Bug 42689 - no way to timeout new connect attempts for replication sockets
Summary: no way to timeout new connect attempts for replication sockets
Alias: None
Product: Tomcat 5
Classification: Unclassified
Component: Catalina:Cluster (show other bugs)
Version: 5.5.23
Hardware: Sun Solaris
: P2 normal (vote)
Target Milestone: ---
Assignee: Tomcat Developers Mailing List
Depends on:
Reported: 2007-06-18 06:46 UTC by Casey Lucas
Modified: 2007-06-20 05:58 UTC (History)
0 users

diff to use Socket.connect with timeout parameter (1001 bytes, patch)
2007-06-18 06:50 UTC, Casey Lucas
Details | Diff

Note You need to log in before you can comment on or make changes to this bug.
Description Casey Lucas 2007-06-18 06:46:37 UTC
While testing clustering in our lab we noticed that when connectivity to one of
the cluster members was lost by pulling the network cable (serving replication
traffic), the entire cluster would become unresponsive.  We were pulling the
network cable to simulate catastrophic switch port failure or interface failure.
We were testing under load, using synchronous replication.  We found that
existing replication sockets would honor our timeout (ackTimeout)
configurations, but new connections established because of pool growth or
retries would not timeout socket connect attempts.  Because of not having a
timeout, requests would backlog and effectively bring the cluster down.
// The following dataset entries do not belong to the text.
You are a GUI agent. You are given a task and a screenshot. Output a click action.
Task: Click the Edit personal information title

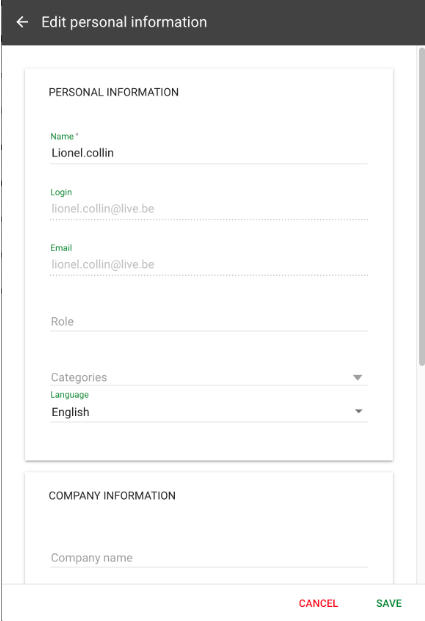pyautogui.click(x=124, y=22)
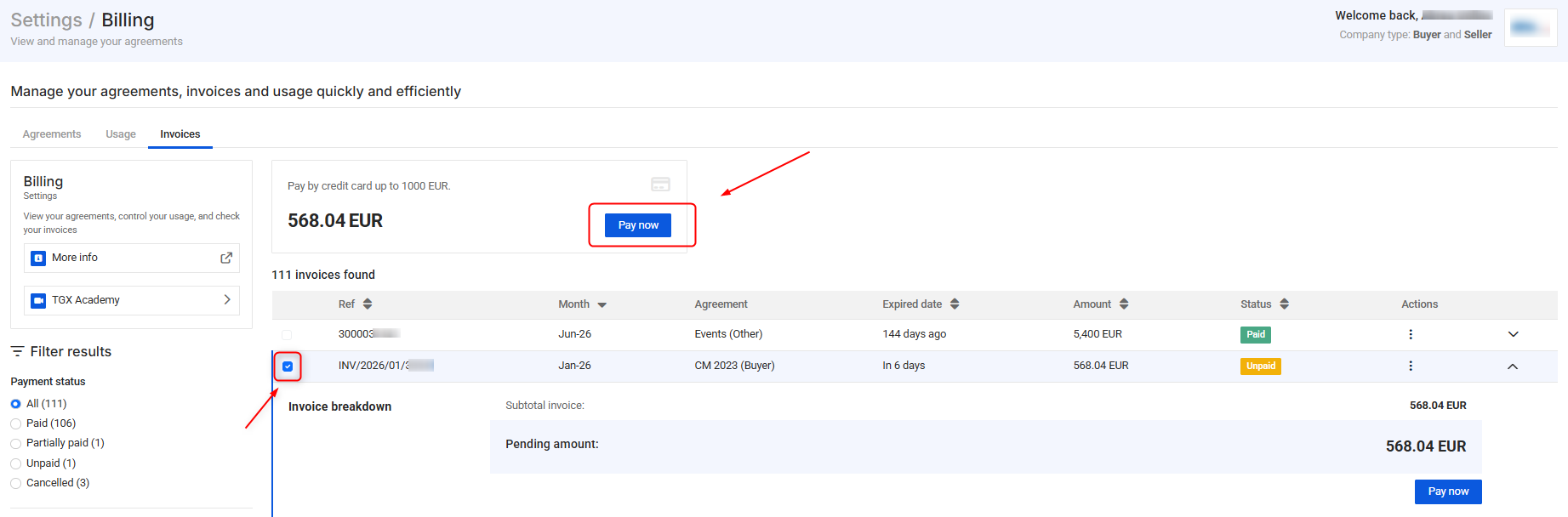Select the Unpaid (1) payment status filter
The width and height of the screenshot is (1568, 517).
[16, 463]
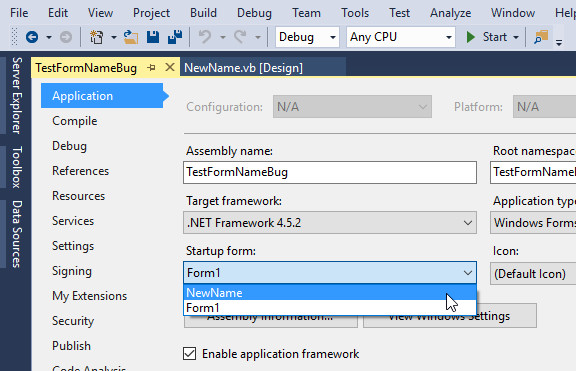Open the Compile settings page
This screenshot has height=371, width=576.
point(75,121)
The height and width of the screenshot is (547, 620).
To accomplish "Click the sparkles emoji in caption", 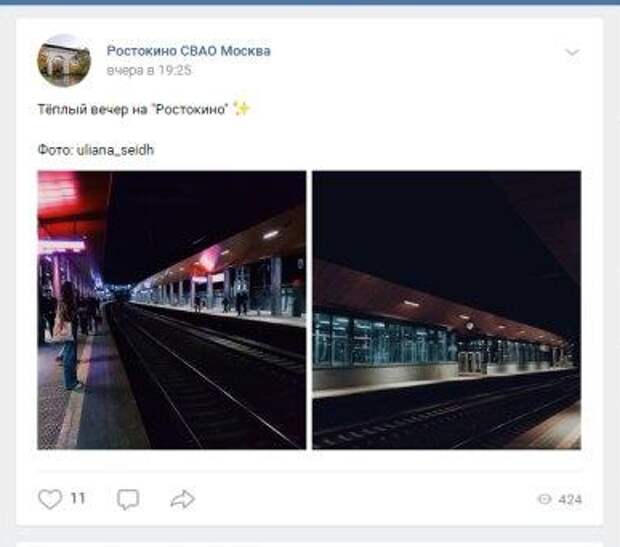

Theoretically, this connection establishment problem exists for all users of the
DataSender class.
Comment 1 Casey Lucas 2007-06-18 06:50:37 UTC
Created attachment 20366 [details]
diff to use Socket.connect with timeout parameter

Our fix was to change DataSender.createSocket to use the ackTimeout for
connection establishment.  This fix will only work with jdk 1.4 or higher.
Comment 2 Peter Rossbach 2007-06-20 05:58:00 UTC
Thanks for the report. This has been fixed in svn and will be in 5.5.25.